Sur les demandes accessoires :

L’équité commande de confirmer l’indemnité de procédure de 1200 euros allouée en première instance à Monsieur X et de lui accorder une indemnité complémentaire de procédure de 1800 euros en cause d’appel au titre des frais irrépétibles dès lors que ceux-ci ont été majorés par l’assistance aux opérations d’expertise judiciaire.

Le surplus des prétentions des parties au titre de l’article 700 du code de procédure civile est rejeté.

Au visa de l’article 696 du code de procédure civile, confirmant le jugement entrepris et y ajoutant, il convient de condamner la SAS B, partie perdante, aux dépens de première instance et d’appel, en ce compris les frais d’incident et d’expertise judiciaire.

PAR CES MOTIFS’:

La cour, statuant publiquement, par arrêt contradictoire, après en avoir délibéré conformément à la loi,

CONFIRME le jugement entrepris en ce qu’il a’:

— débouté E X de sa demande de remboursement de frais professionnels,

— débouté la société B de sa demande indemnitaire pour faute lourde,

— condamné la société B à payer à E X une indemnité de procédure de 1200 euros

— condamné la SAS B aux dépens

L’INFIRME pour le surplus,

Statuant à nouveau et y ajoutant,

DECLARE sans cause réelle et sérieuse le licenciement de Monsieur E X par la société B

CONDAMNE la SAS B à payer à Monsieur E X la somme de quarante mille euros (40000 euros) à titre de dommages et intérêts pour licenciement sans cause réelle et sérieuse

DEBOUTE E X du surplus de sa demande indemnitaire au titre du licenciement

CONDAMNE la SAS B à payer à E X une indemnité complémentaire de procédure de 1800 euros

REJETTE le surplus des prétentions au titre de l’article 700 du code de procédure civile

CONDAMNE la SAS B aux dépens d’appel, dont les frais d’expertise judiciaire et d’incident.

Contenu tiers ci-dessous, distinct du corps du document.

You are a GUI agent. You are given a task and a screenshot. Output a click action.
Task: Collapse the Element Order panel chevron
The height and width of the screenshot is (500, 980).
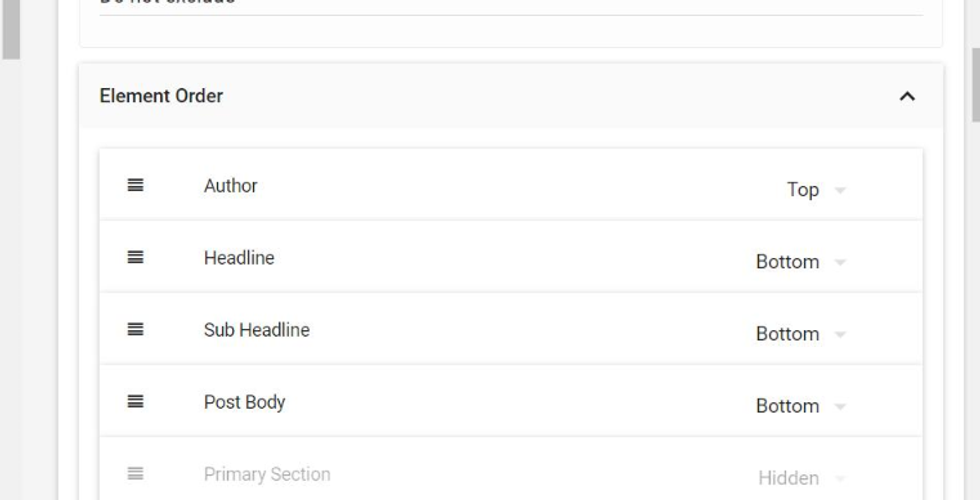click(x=907, y=96)
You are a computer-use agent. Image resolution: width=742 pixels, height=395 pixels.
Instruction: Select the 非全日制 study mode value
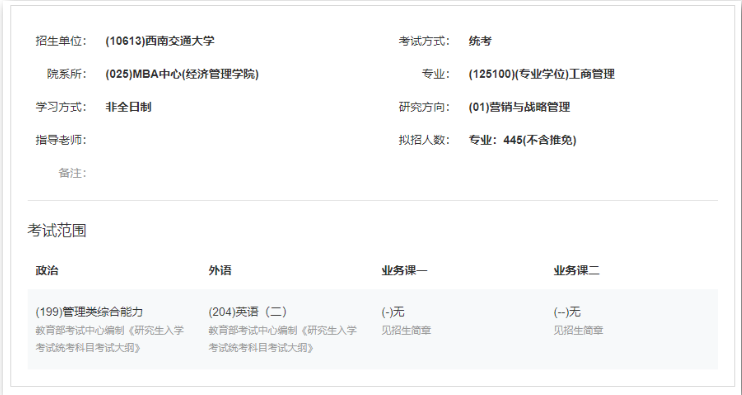pos(128,107)
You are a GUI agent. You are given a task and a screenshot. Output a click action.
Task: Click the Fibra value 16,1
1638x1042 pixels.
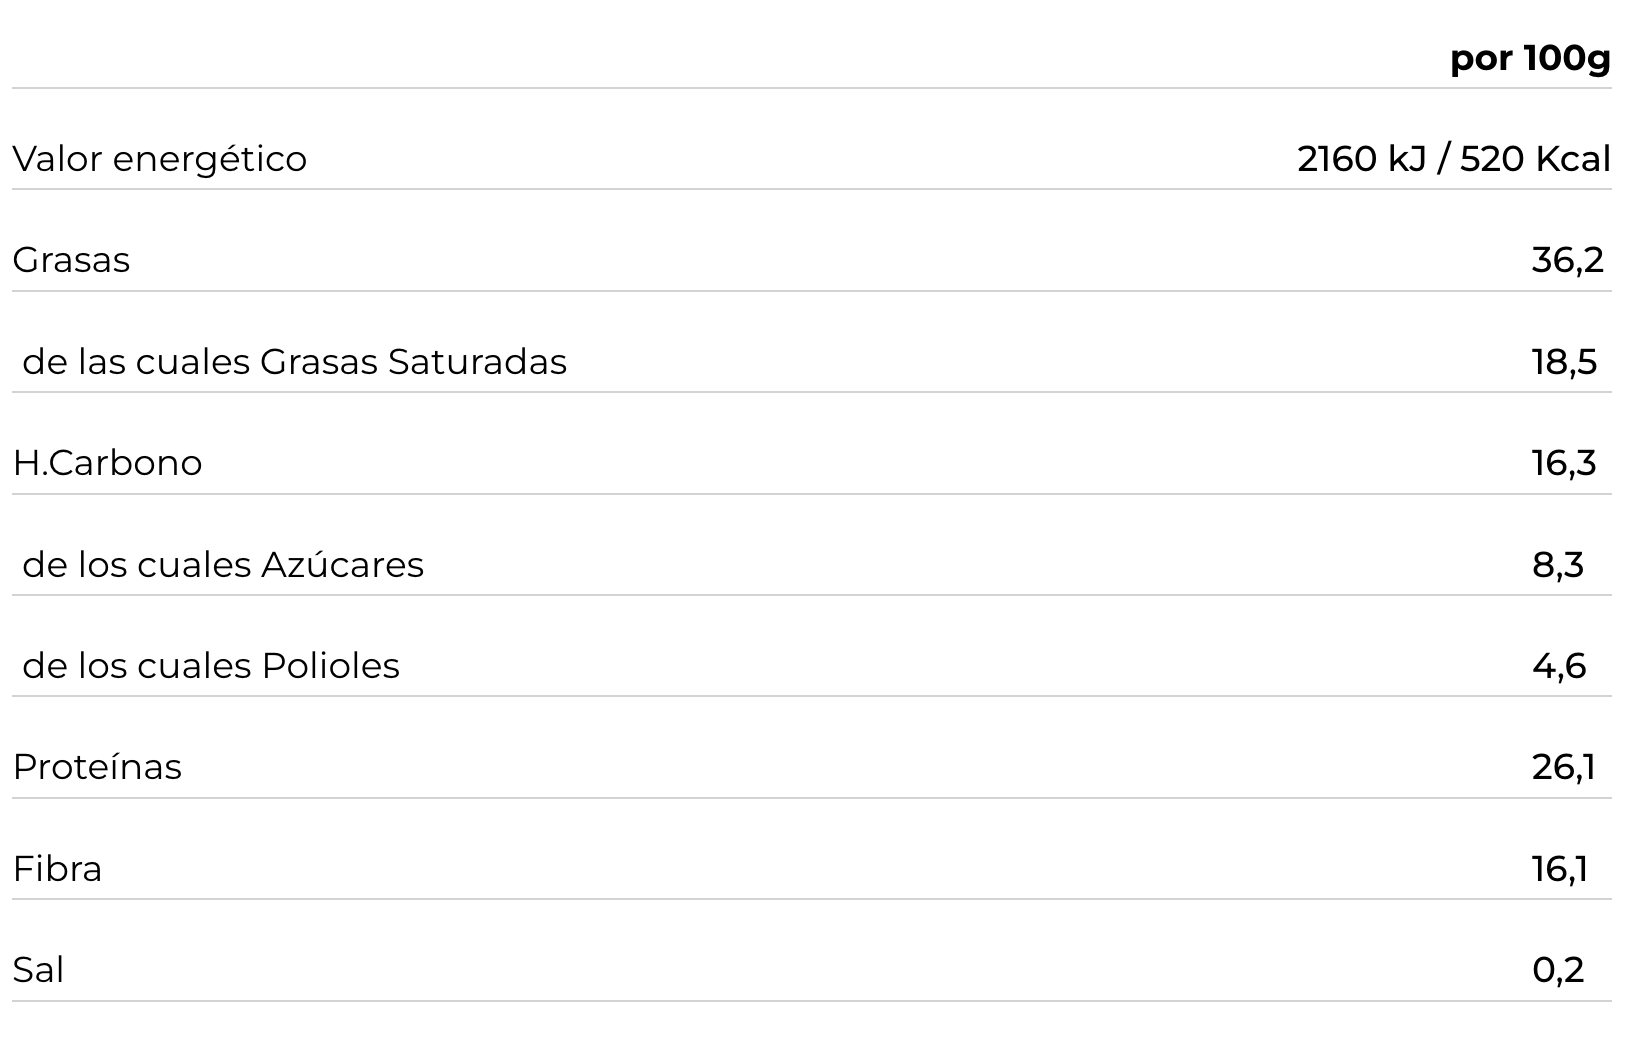coord(1559,869)
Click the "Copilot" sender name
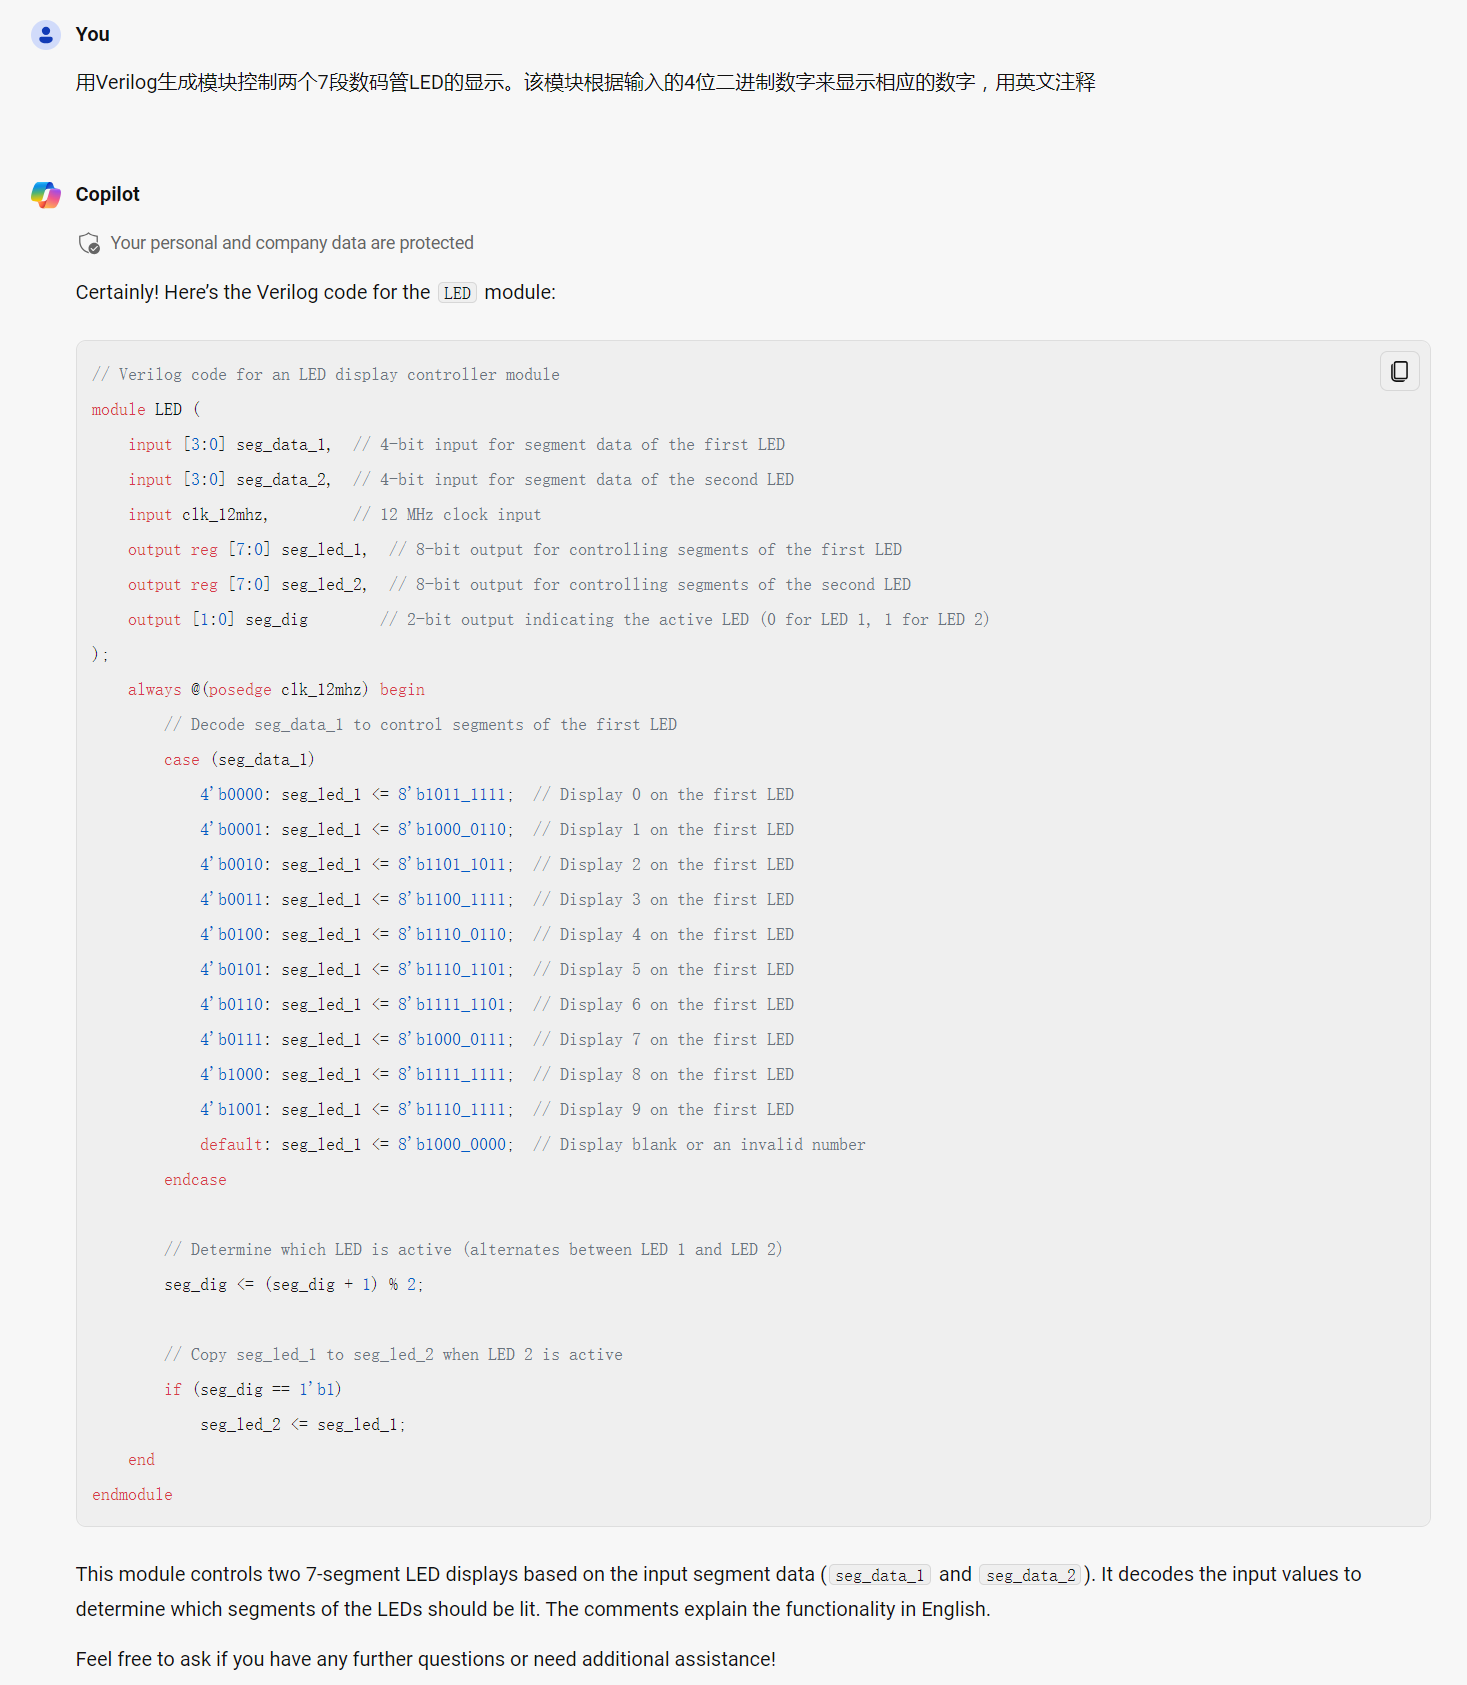This screenshot has width=1467, height=1685. [x=108, y=195]
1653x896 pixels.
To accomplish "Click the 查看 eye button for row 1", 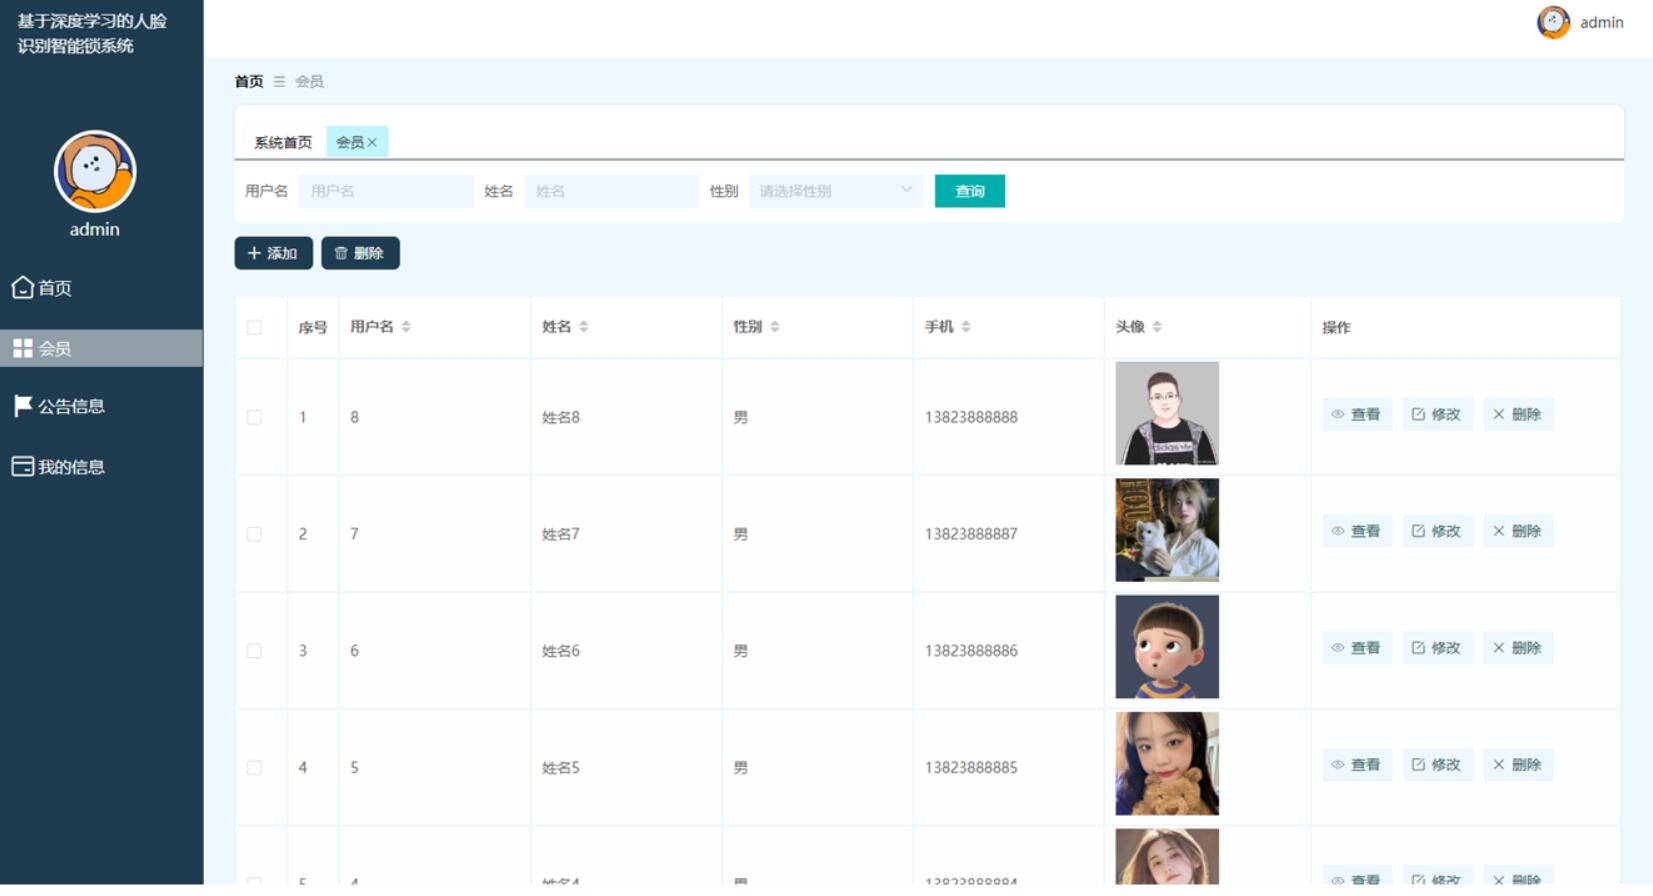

Prononcé publiquement par mise à disposition de l’arrêt au greffe de la Cour, les parties ayant été préalablement avisées dans les conditions prévues au deuxième alinéa de l’article 450 du code de procédure civile.

Signé par M. Antoine MOLINAR-MIN, conseiller ayant participé au délibéré, pour Mme Blandine FRESSARD, Présidente empêchée, et par Mme Carole COLAS, Greffière à laquelle la minute de la décision a été remise par le magistrat signataire.